_Description of the task_
What lines in this listing contain the string "field"? Report each one by copying it.

━━━━━ Records provided ━━━━━

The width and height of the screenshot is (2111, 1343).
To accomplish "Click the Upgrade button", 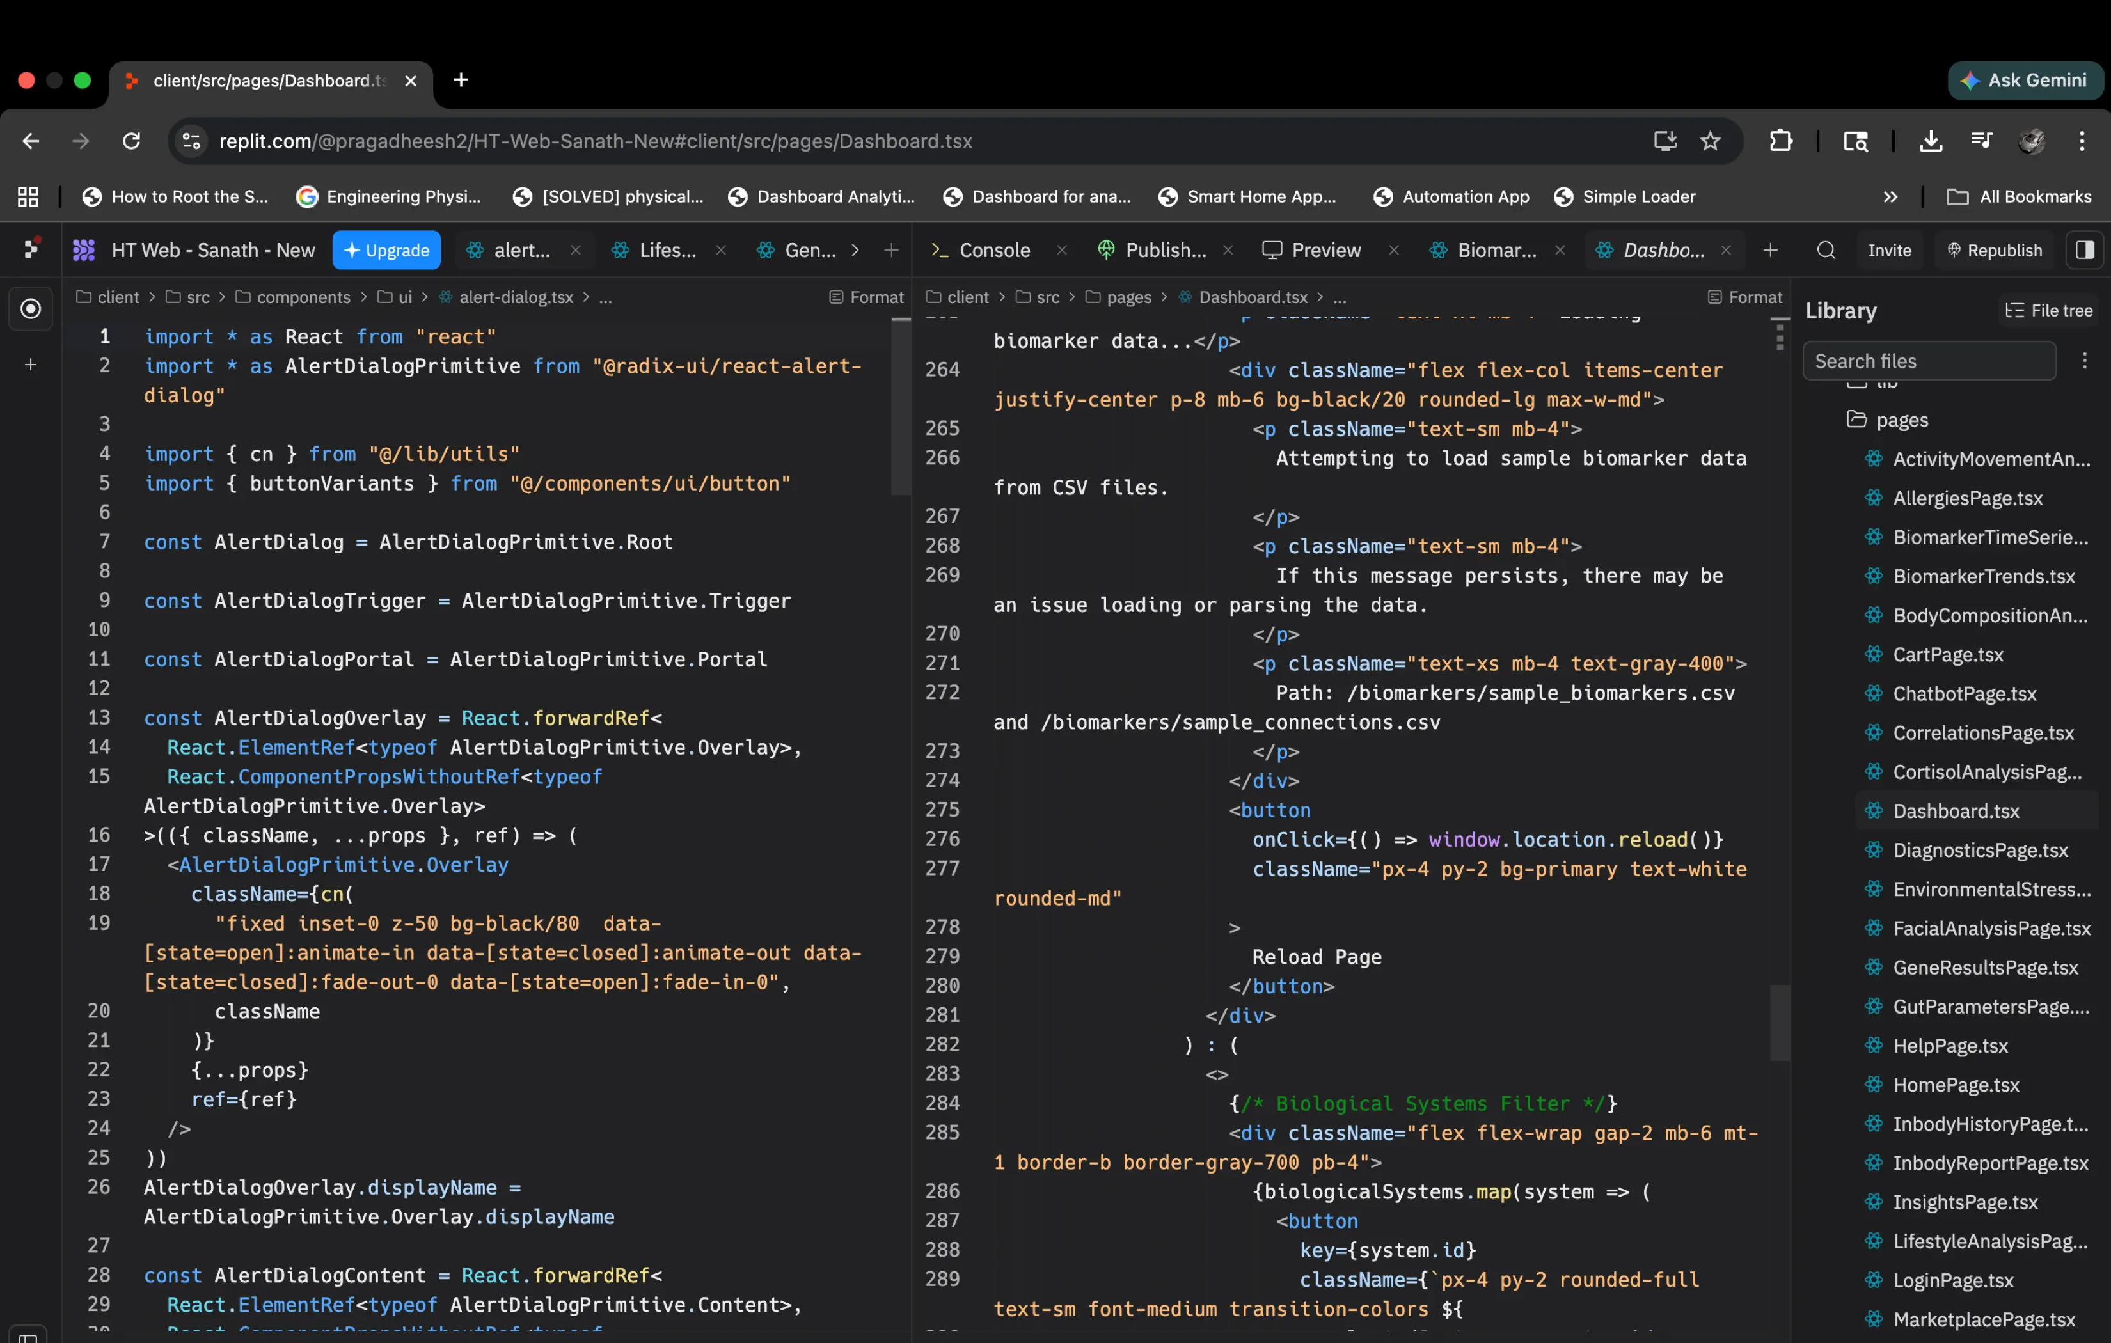I will tap(387, 251).
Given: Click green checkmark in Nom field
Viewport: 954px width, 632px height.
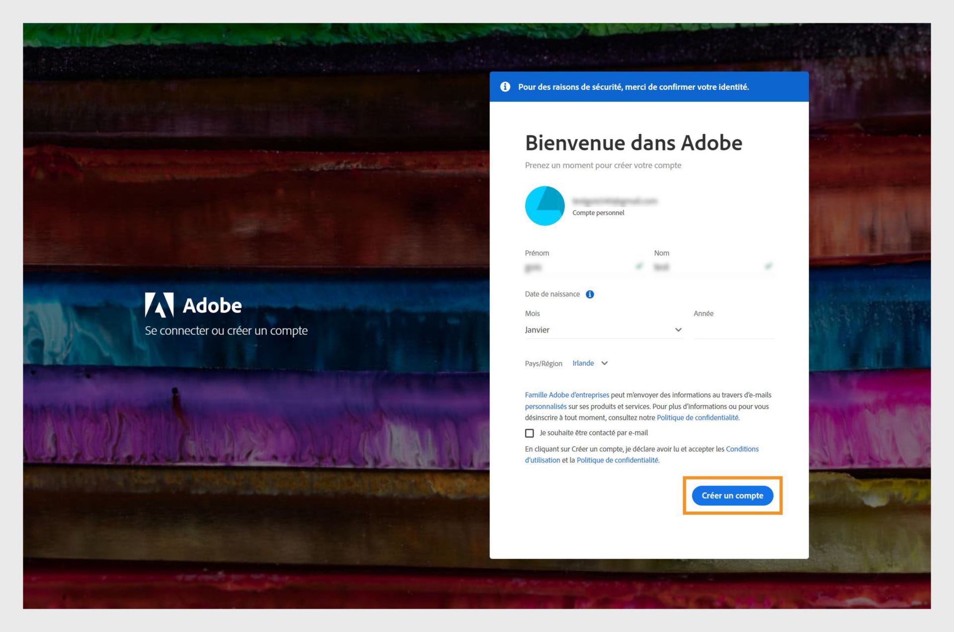Looking at the screenshot, I should (768, 266).
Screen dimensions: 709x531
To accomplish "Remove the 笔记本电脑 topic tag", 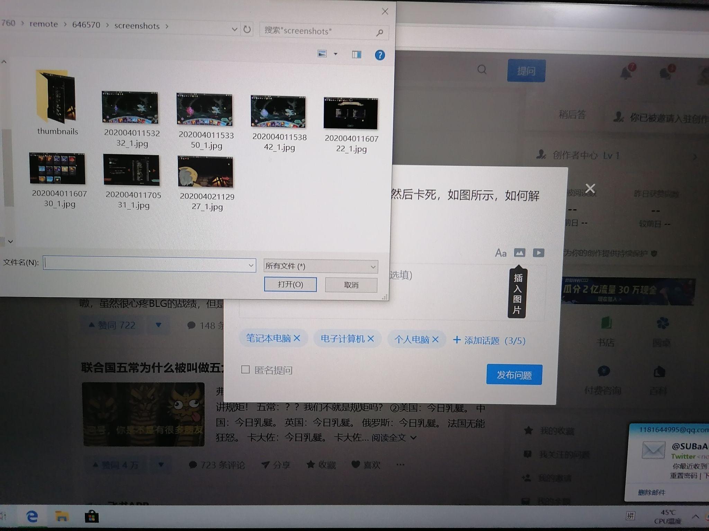I will tap(297, 338).
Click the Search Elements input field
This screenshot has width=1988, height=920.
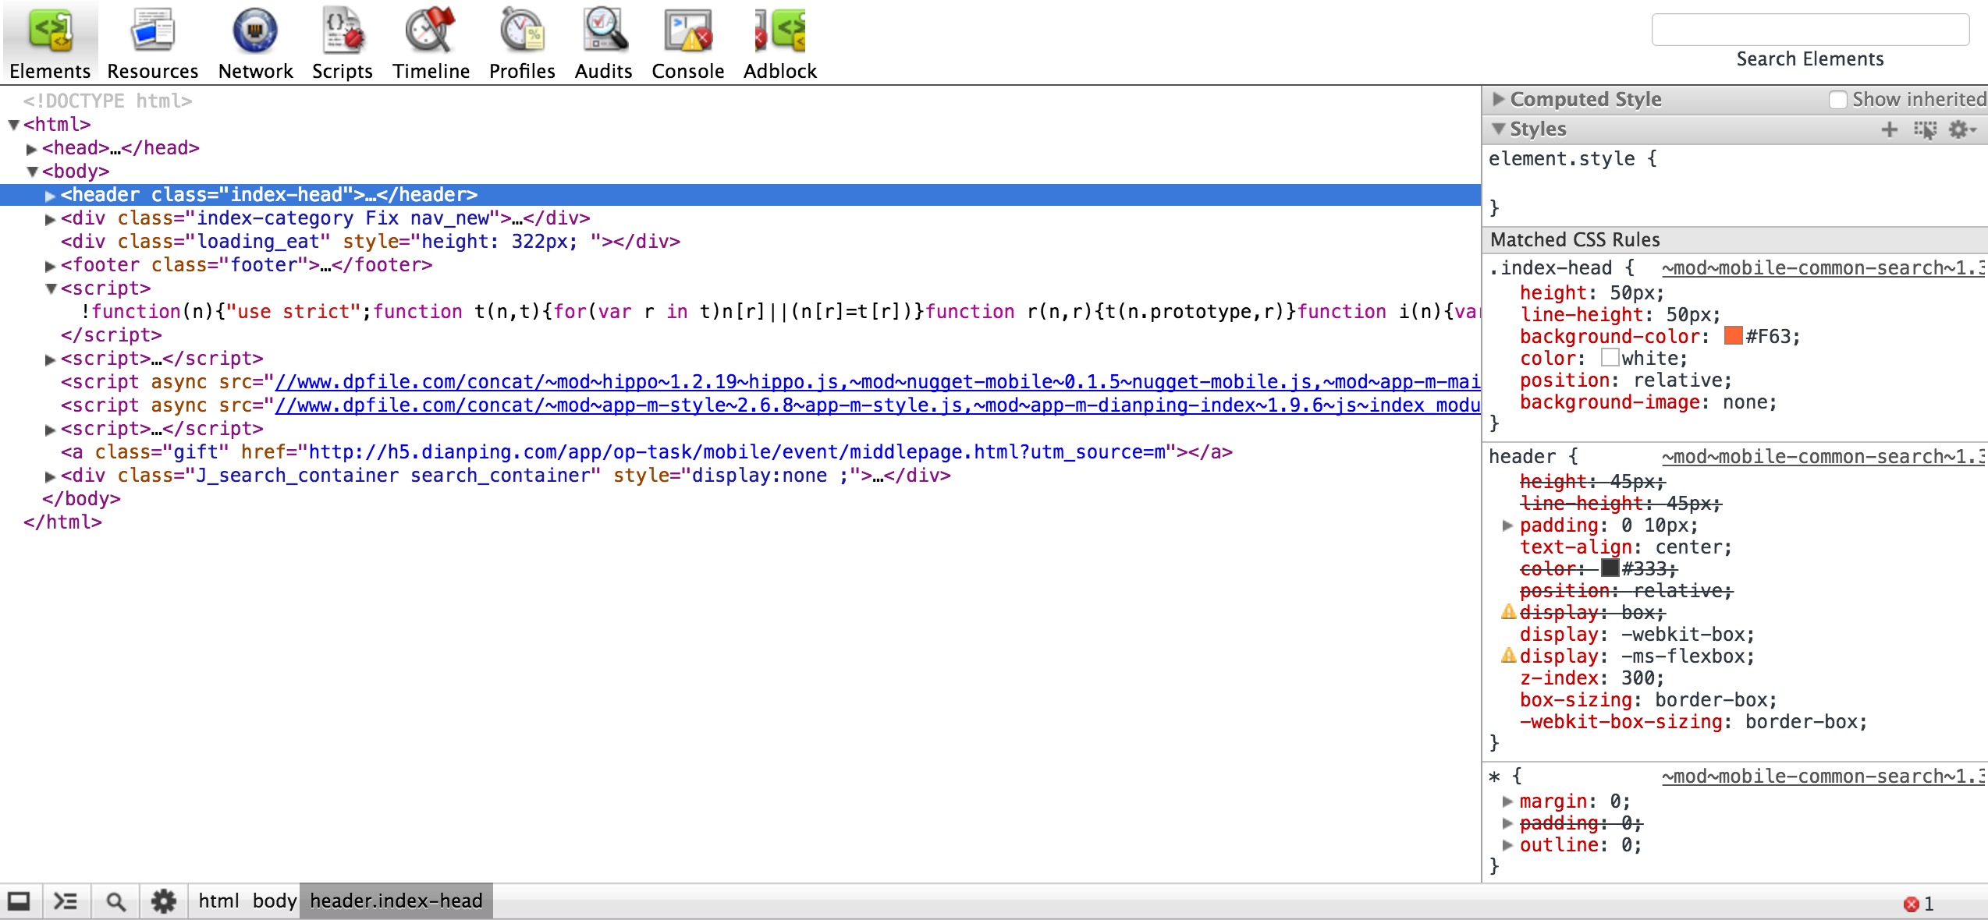click(1809, 30)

━━━━━

_Response to the task_
Given: Click green checkmark in Nom field
Click the Search Elements input field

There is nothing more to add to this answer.